This exercise calls for a copy of every line in the listing below that carries the word "agent".

::: Data

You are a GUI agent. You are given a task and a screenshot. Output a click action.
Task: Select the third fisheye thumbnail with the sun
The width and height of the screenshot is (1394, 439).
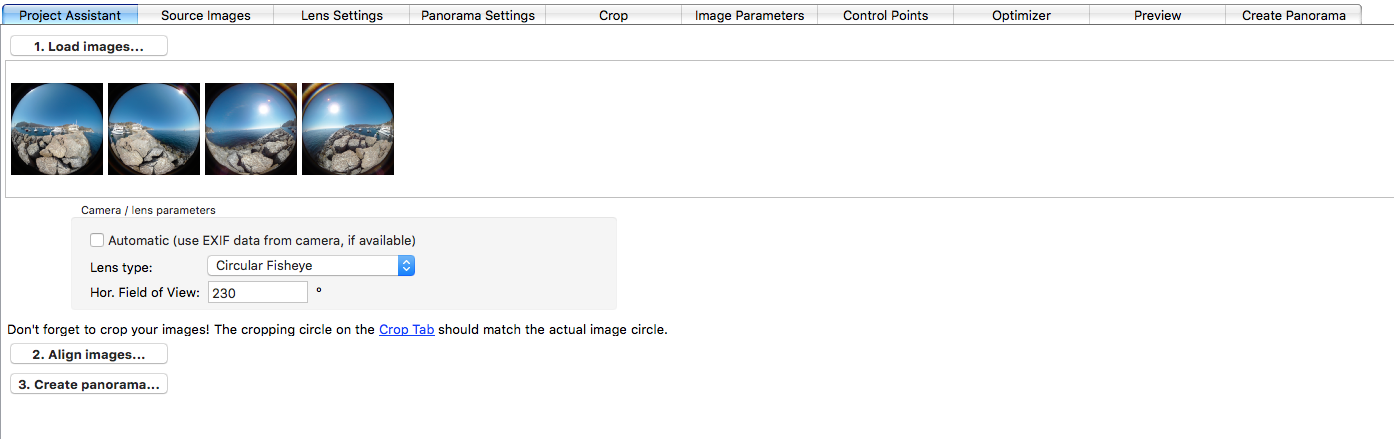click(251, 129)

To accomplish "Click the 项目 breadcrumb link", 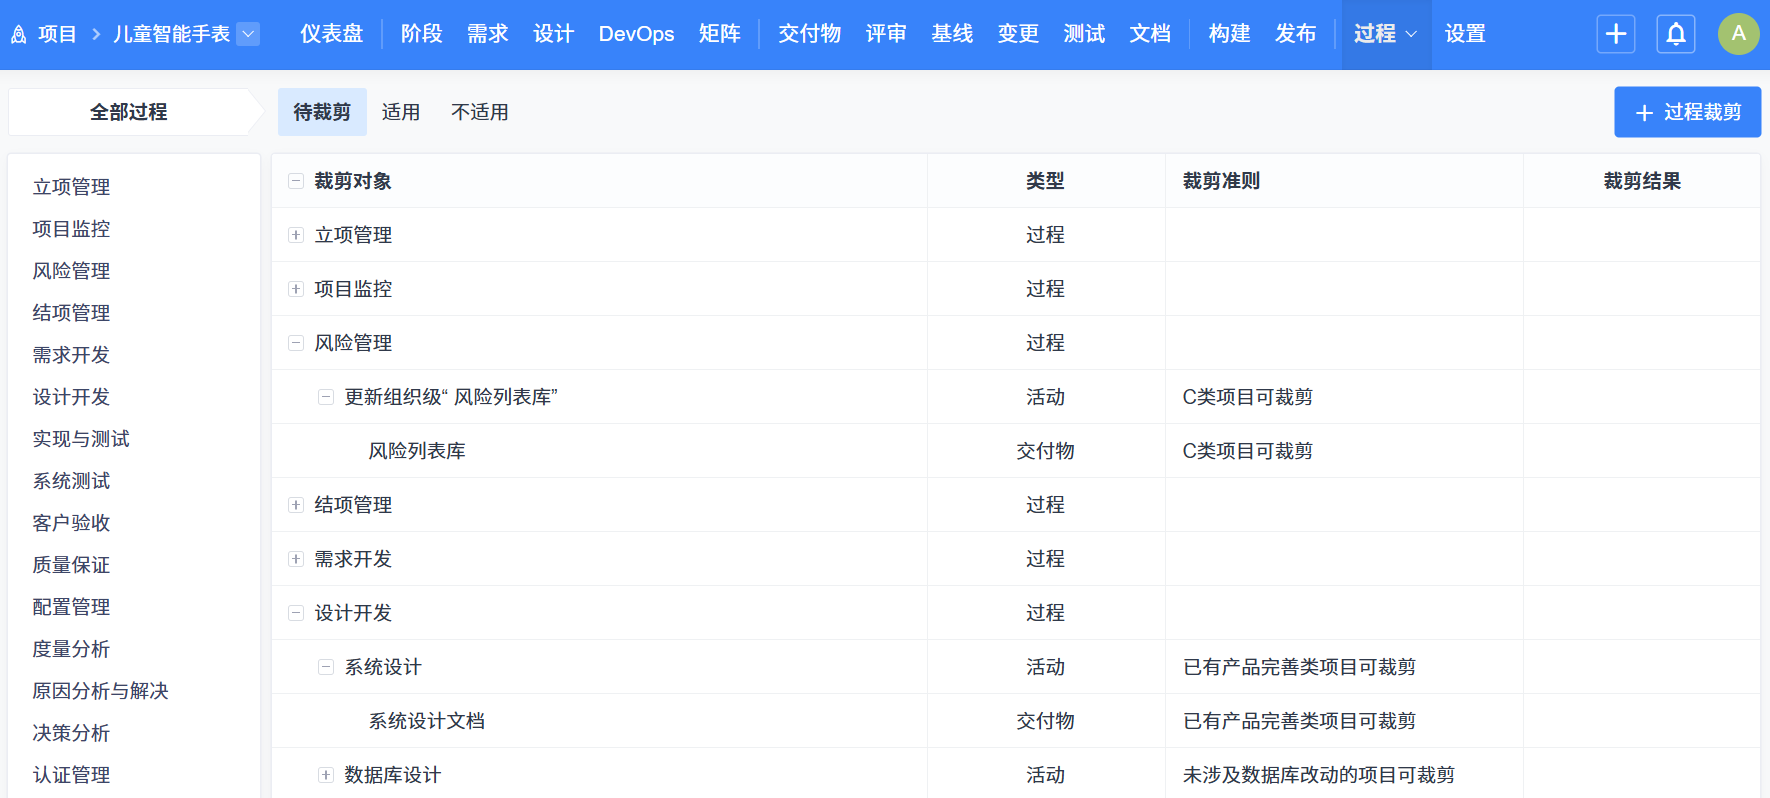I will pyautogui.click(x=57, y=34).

::::::
::: Data

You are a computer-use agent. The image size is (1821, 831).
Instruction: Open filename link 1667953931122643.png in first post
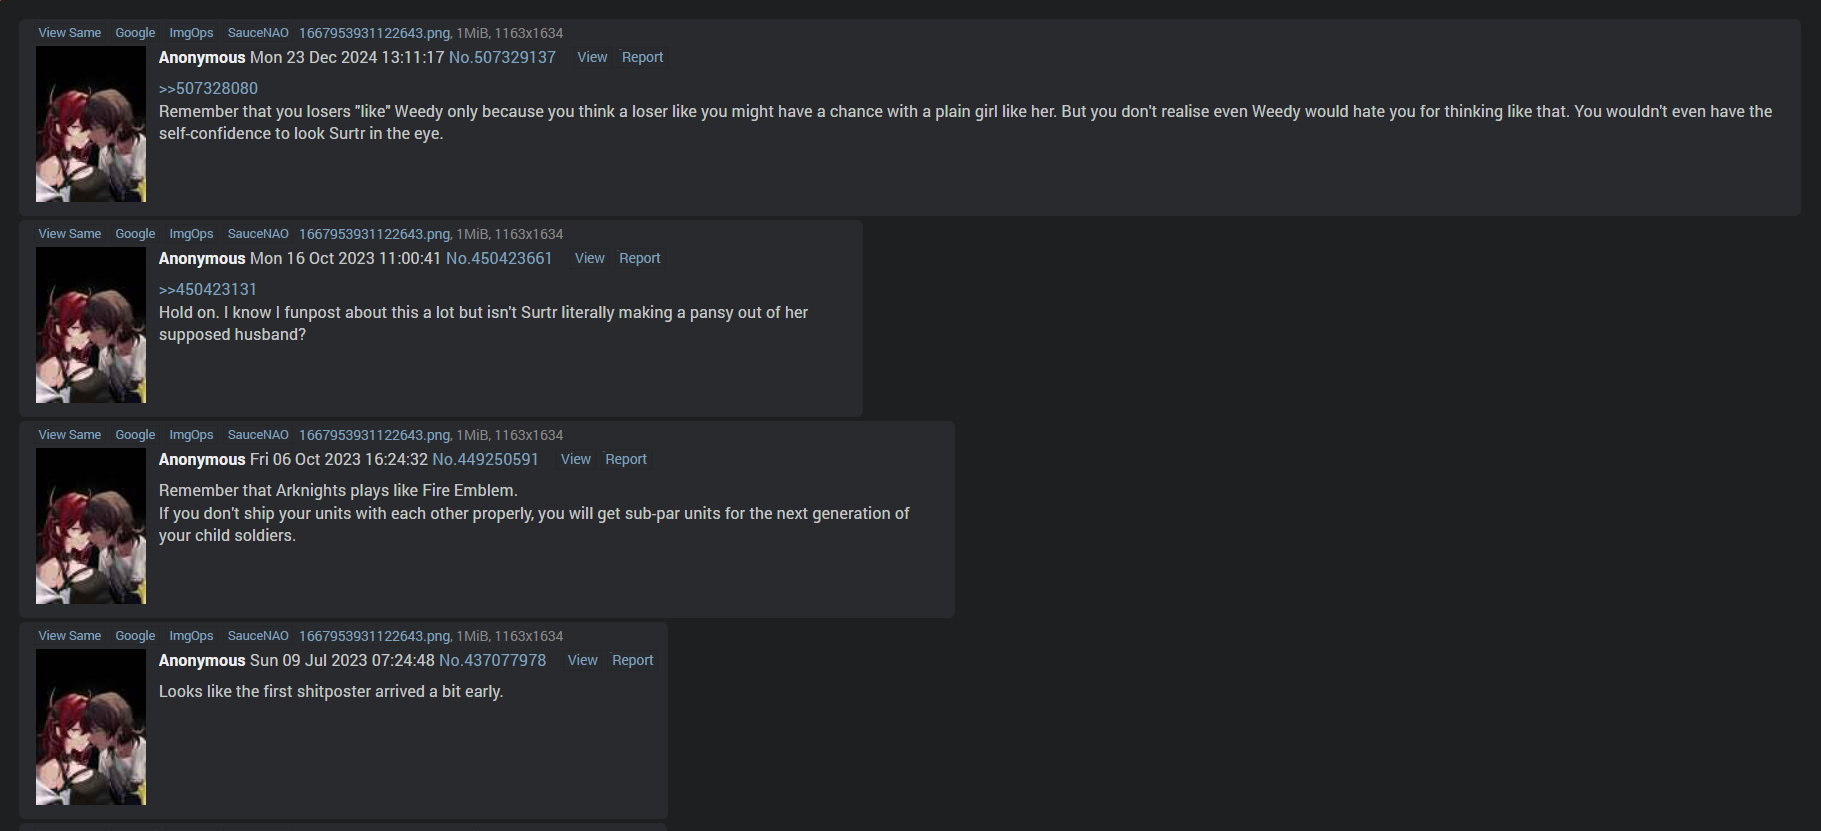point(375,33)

::::::

__Response to this task__
You are a GUI agent. You are given a task and a screenshot. Output a click action.
You are a computer-use agent. The image size is (1821, 831).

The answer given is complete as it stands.